Secondo la ricostruzione della Procura, l’omicidio era stato commesso proprio in un terreno di cui Carta aveva la disponibilità e in quel terreno era stato seppellito in un primo momento il corpo Manuel. Poi il cadavere era stato prelevato e sepolto di nuovo, questa volta a Ghilarza, in un terreno utilizzato invece dalla famiglia Fodde. E fu Riccardo Carta, ha sottolineato l’avvocato Merlini, a rivelare agli inquirenti il luogo in cui erano stati nascosti i resti del 18enne.
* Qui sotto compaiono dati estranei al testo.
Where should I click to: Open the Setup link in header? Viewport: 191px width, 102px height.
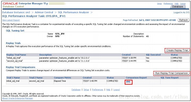(x=159, y=4)
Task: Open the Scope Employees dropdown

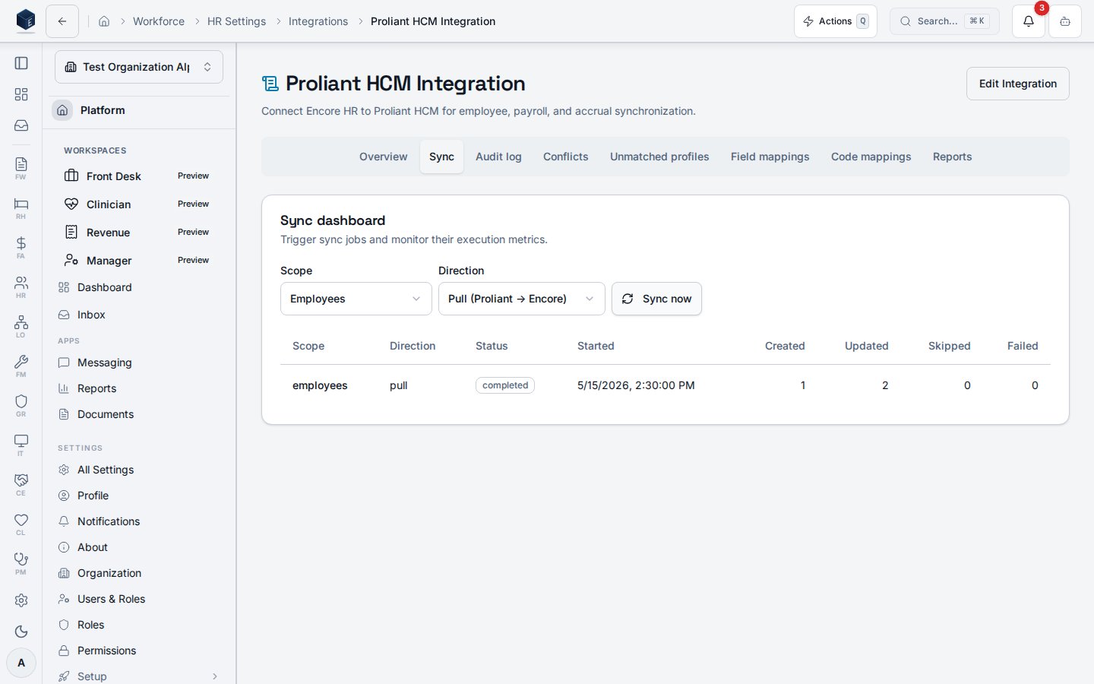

L’accusa ha già chiesto per Carta e Fodde la condanna all’ergastolo, 30 anni invece per il terzo imputato, Matteo Satta, indicato come il giovane che aveva fatto sparire tutti i cellulari del ‘branco’ per costruire un alibi ed impedire che gli investigatori li rintracciassero al momento dell’esecuzione del delitto. Manuel fu attirato prima in una trappola, poi ucciso brutalmente a colpi piccozza e badile perchè pretendeva i soldi, circa 400 euro, di una piccola partita di droghe leggere ceduta all’unica ragazza del gruppo, fidanzata di Fodde e all’epoca minorenne, già condannata a 16 anni per lo stesso delitto assieme al complice suo coetaneo.